# LISTED ENTRIES:
====
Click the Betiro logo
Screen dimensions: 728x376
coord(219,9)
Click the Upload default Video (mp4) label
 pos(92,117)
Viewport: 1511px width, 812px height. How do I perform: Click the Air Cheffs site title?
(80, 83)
====
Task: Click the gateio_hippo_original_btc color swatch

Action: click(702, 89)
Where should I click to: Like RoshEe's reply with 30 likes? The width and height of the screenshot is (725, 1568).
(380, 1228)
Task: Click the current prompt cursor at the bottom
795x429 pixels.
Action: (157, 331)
====
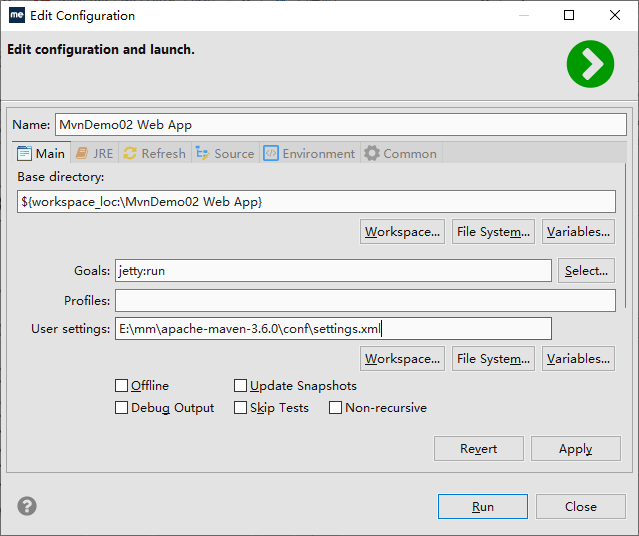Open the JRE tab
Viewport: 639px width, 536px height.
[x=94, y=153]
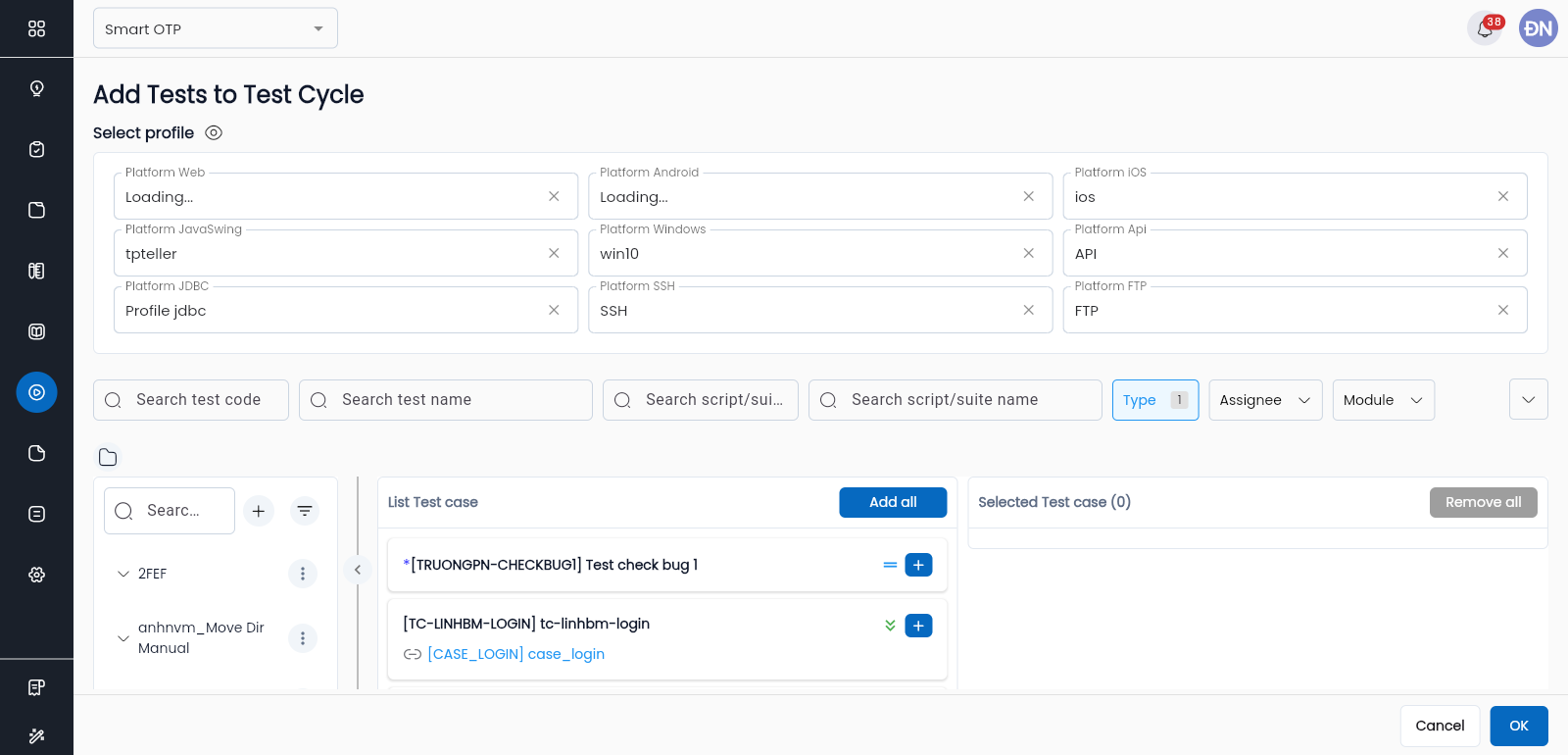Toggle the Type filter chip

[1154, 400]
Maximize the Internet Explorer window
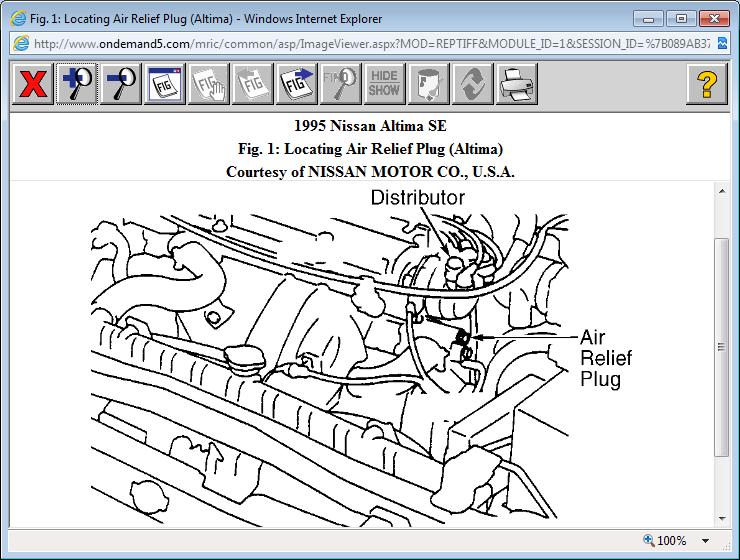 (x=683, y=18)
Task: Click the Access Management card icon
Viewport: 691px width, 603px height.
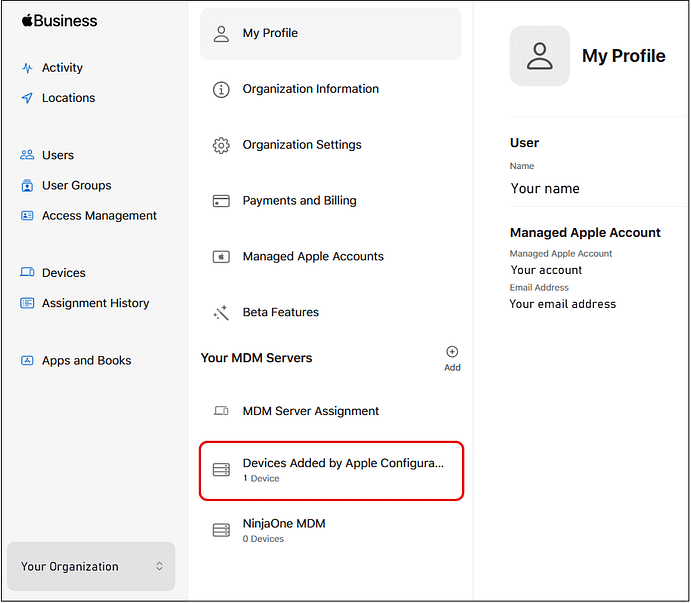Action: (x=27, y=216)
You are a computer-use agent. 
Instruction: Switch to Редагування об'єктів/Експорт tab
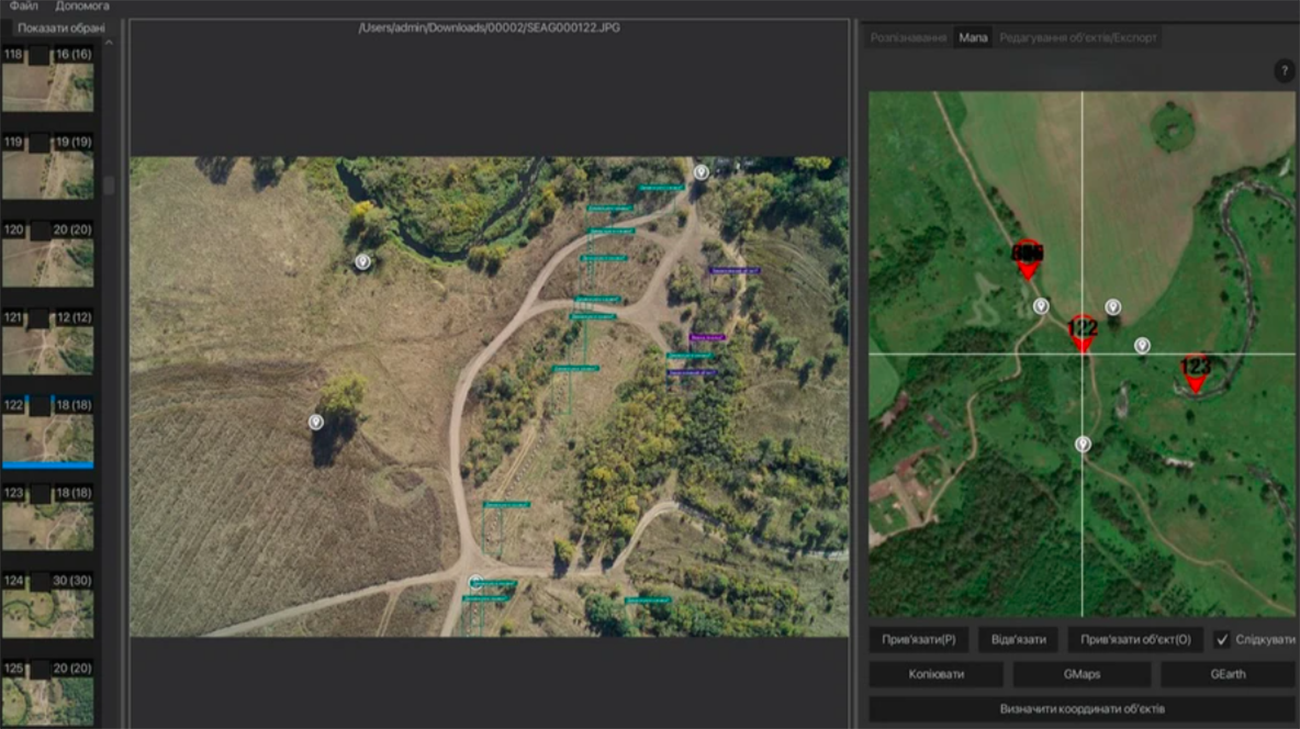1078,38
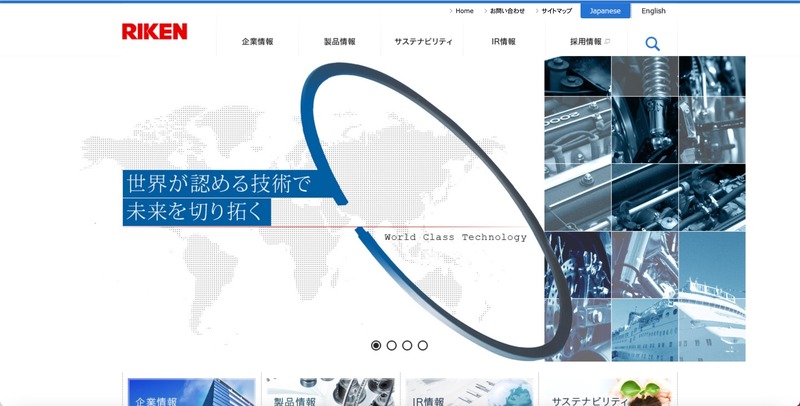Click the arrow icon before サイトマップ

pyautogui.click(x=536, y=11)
====
# DIRECTIONS FOR THIS TASK:
Looking at the data above, return every line from the one with "Task: Click the gateio_hippo_original_btc" down to the one with "Task: Click the current", exactly and inclusively.

# REPLY TO THE TASK:
Task: Click the gateio_hippo_original_btc color swatch

Action: click(702, 89)
Where should I click to: Like RoshEe's reply with 30 likes? The width and height of the screenshot is (725, 1568).
(380, 1228)
Task: Click the current prompt cursor at the bottom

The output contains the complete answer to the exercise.